Régulation des étapes précoces de la recombinaison homologue humaine par BRCA2 et RAD52
Auteur / Autrice : | Ali-Akbar Muhammad |
Direction : | Pauline Dupaigne, Eric Le Cam |
Type : | Thèse de doctorat |
Discipline(s) : | Aspects moléculaires et cellulaires de la biologie |
Date : | Soutenance le 03/05/2021 |
Etablissement(s) : | université Paris-Saclay |
Ecole(s) doctorale(s) : | École doctorale Cancérologie, Biologie, Médecine, Santé |
Partenaire(s) de recherche : | Laboratoire : Intégrité du génome et cancers (Villejuif, Val-de-Marne ; 2010-....) |
référent : Université Paris-Saclay. Faculté de médecine (Le Kremlin-Bicêtre, Val-de-Marne ; 2020-....) | |
Jury : | Président / Présidente : Sophie Zinn-Justin |
Examinateurs / Examinatrices : Josée Guirouilh-Barbat, Serge Gangloff | |
Rapporteurs / Rapporteuses : Charles White, Fabrice Fleury |
Mots clés
Résumé
La recombinaison homologue (RH) est une voie majeure de réparation des CDB, elle intervient au cours de la réplication, dans le redémarrage des fourches dont la progression est bloquée par un obstacle physique tel qu’une lésion présente sur un des brins. Le mécanisme de RH est basé sur un échange génétique utilisant une séquence homologue comme modèle pour réparer, ce qui se caractérise au niveau moléculaire par la formation de structures synaptiques joignant les molécules d’ADN. Ce mécanisme se décompose en plusieurs étapes (présynaptiques, synaptiques et postsynaptiques) conservées dans l’évolution.

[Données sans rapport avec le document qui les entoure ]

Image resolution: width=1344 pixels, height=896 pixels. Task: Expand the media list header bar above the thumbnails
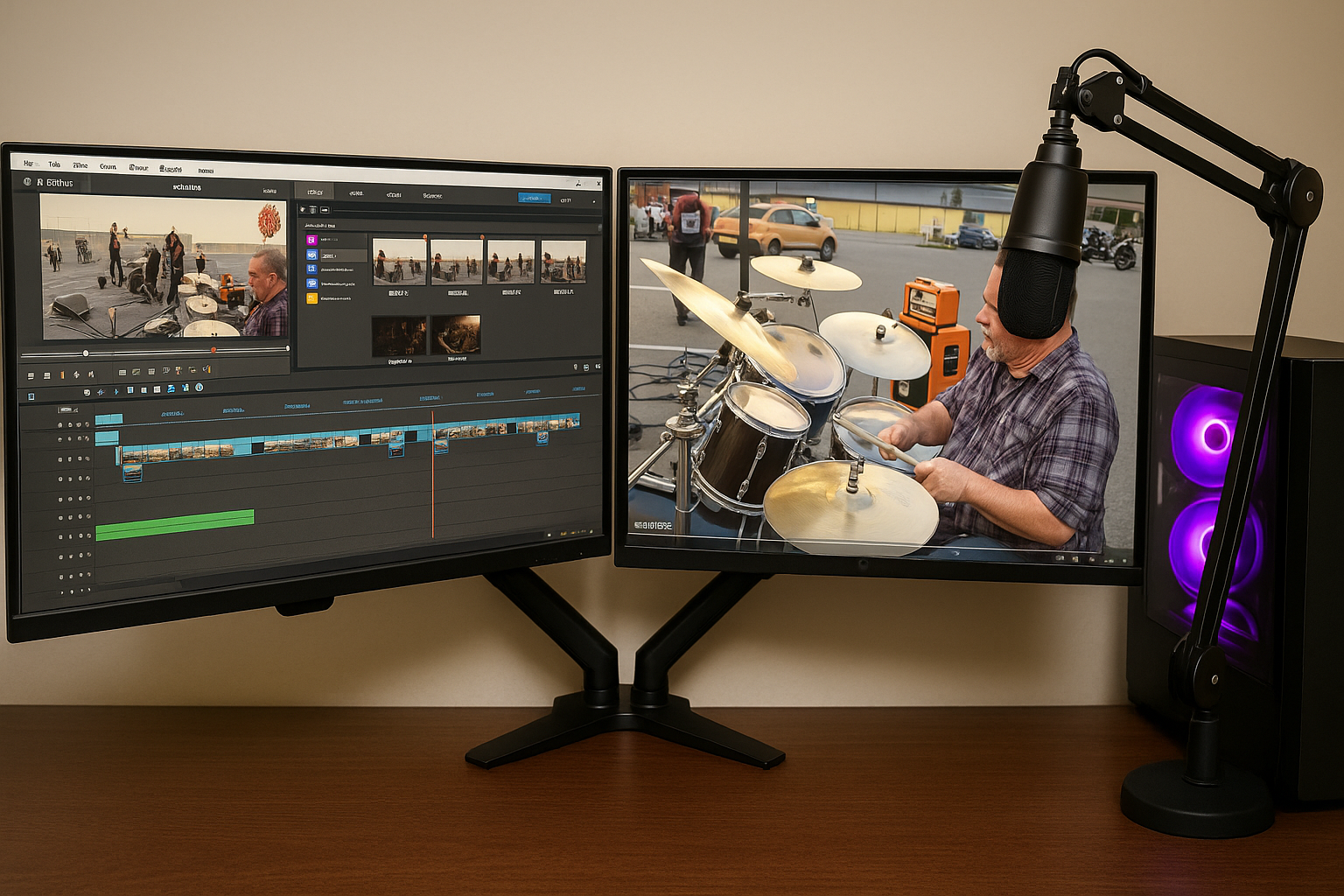pyautogui.click(x=394, y=226)
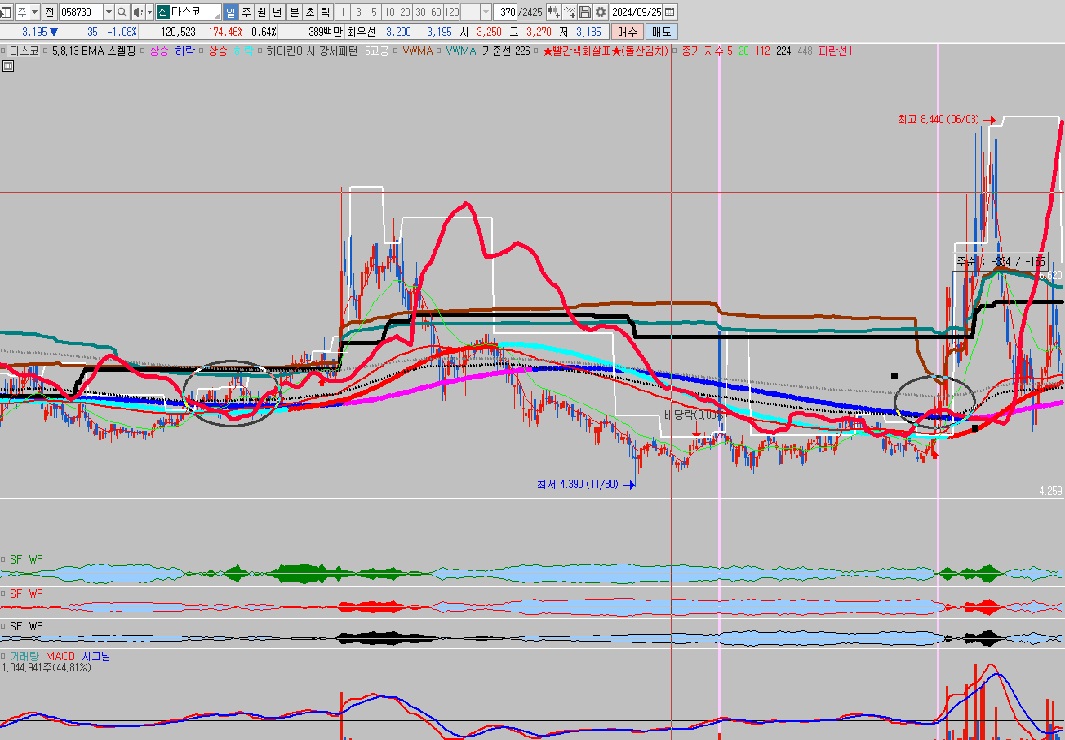Click the small square icon at chart top-left
Viewport: 1065px width, 740px height.
pyautogui.click(x=8, y=67)
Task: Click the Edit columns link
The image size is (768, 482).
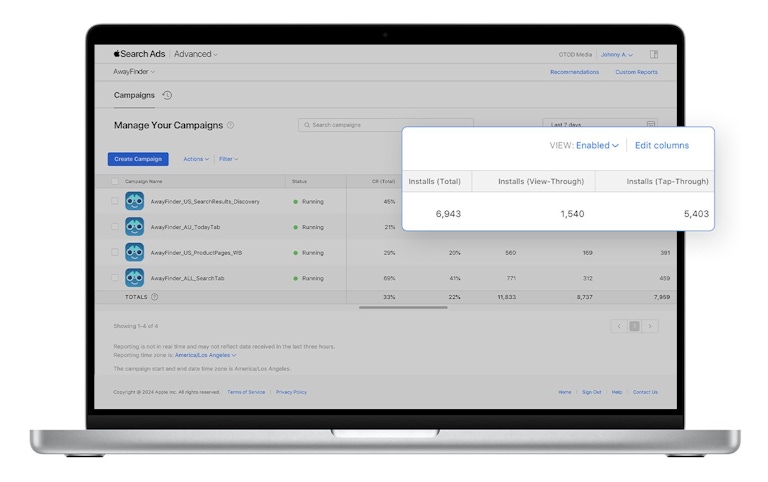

Les recombinases (Rad51 chez les eucaryotes) sont les protéines centrales de la RH qui forment avec l’ADNsb néoformé le nucléofilament présynaptique capable de chercher et trouver les séquences homologues au sein du génome entier. La recherche d’homologie et l’invasion de brin passent par la formation de complexes synaptiques. Une fois l’homologie trouvée, l’appariement homologue aboutit à la formation la structure de D-loop (Displacementloop). J’ai étudié l’architecture des intermédiaires formés en microscopie électronique (ME), en présence de différents acteurs (RPA, RAD51, BRCA2, RAD52) afin de mieux comprendre leurs rôles et le jeu qui existe entre eux. J’ai montré que sans BRCA2, le nombre de filaments formés est négligeable, que RAD52 participe à la composition du filament RAD51 et augmente significativement la formation de complexes synaptiques ainsi que de D-loop. Il serait intéressant d’étudier par la suite le rôle de RAD52 dans la capture du second brin ainsi que dans la synthèse.